Two mechanisms are doing all the work:

  • --whole-archive forces the linker to pull in every object from the listed modules, even if no one references them. This is how the bootstrap and TLS code reaches the binary.
  • --wrap=symbol rewrites every reference to symbol into a call to __wrap_symbol, while preserving the original under the name __real_symbol. This is how a single C function in pal/module.c (such as __wrap_getenv) replaces musl’s implementation without touching musl.

The full list of wrapped symbols and the modules that satisfy them is on the Modules page.

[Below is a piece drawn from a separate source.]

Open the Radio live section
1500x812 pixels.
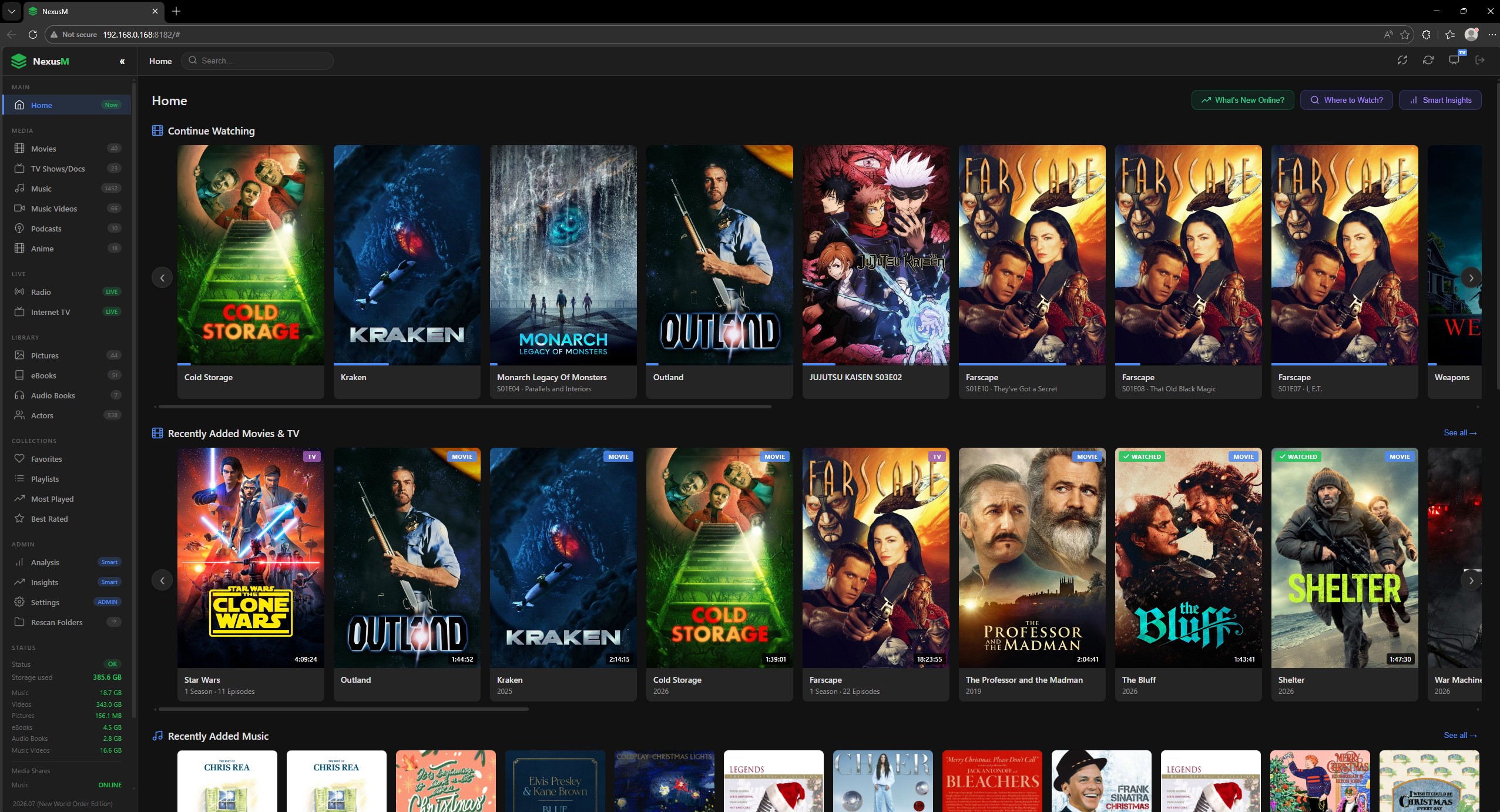coord(41,292)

Stage 3 — Postprocessing (Zisk only)

For --libc zisk, the linked ELF is fed through scripts/patch_elf.py with the following options:

--fix-init-array  --fix-tdata  --remove-eh  --trim-bss

Each pass is a small, self-contained ELF-header rewrite that fixes a concrete loader behaviour Zisk wouldn’t otherwise accept:

Pass What it does Why Zisk needs it
--fix-init-array Forces .init_array to SHT_PROGBITS, alignment 8 Otherwise the loader skips the section and module initialisers never run
--fix-tdata Adds ALLOC \| WRITE \| TLS flags, alignment ≥ 8 Without TLS bit the loader doesn’t include .tdata in the program header table; the TLS shim then sees zero bytes
--remove-eh Drops .dotnet_eh_table, .eh_frame_hdr, .eh_frame We never unwind; throwing trips __wrap_RhpThrowEx. The tables are large dead weight
--trim-bss Removes the .bss section header Linker scripts already provide explicit heap symbols; trimming .bss removes a region the prover would otherwise account for

For --libc zisk_sim the postprocessor is not run. The simulator target is meant to debug under GDB / QEMU on real hardware, where these loader quirks don’t apply.

Stage 4 — Boot

When the binary starts (real, simulated, or proven), the entry point is _start from modules/zkvm_zisk{,_sim}/module.S:

  1. Set gp to _global_pointer and sp to _init_stack_top (both provided by the linker script).
  2. Tail-call __libc_start_main(uBootstrap_main, 1, argv_vec, …).
  3. uBootstrap_main (in modules/ubootstrap/module.cpp) calls RhInitialize, registers the managed-code range, runs all module initialisers, then jumps into __managed__Main — i.e., the C# Main.

There is no kernel underneath any of this. Every syscall the runtime might make is either wrapped to a no-op, returned as a constant, or (in zisk_sim) routed to musl’s real implementation.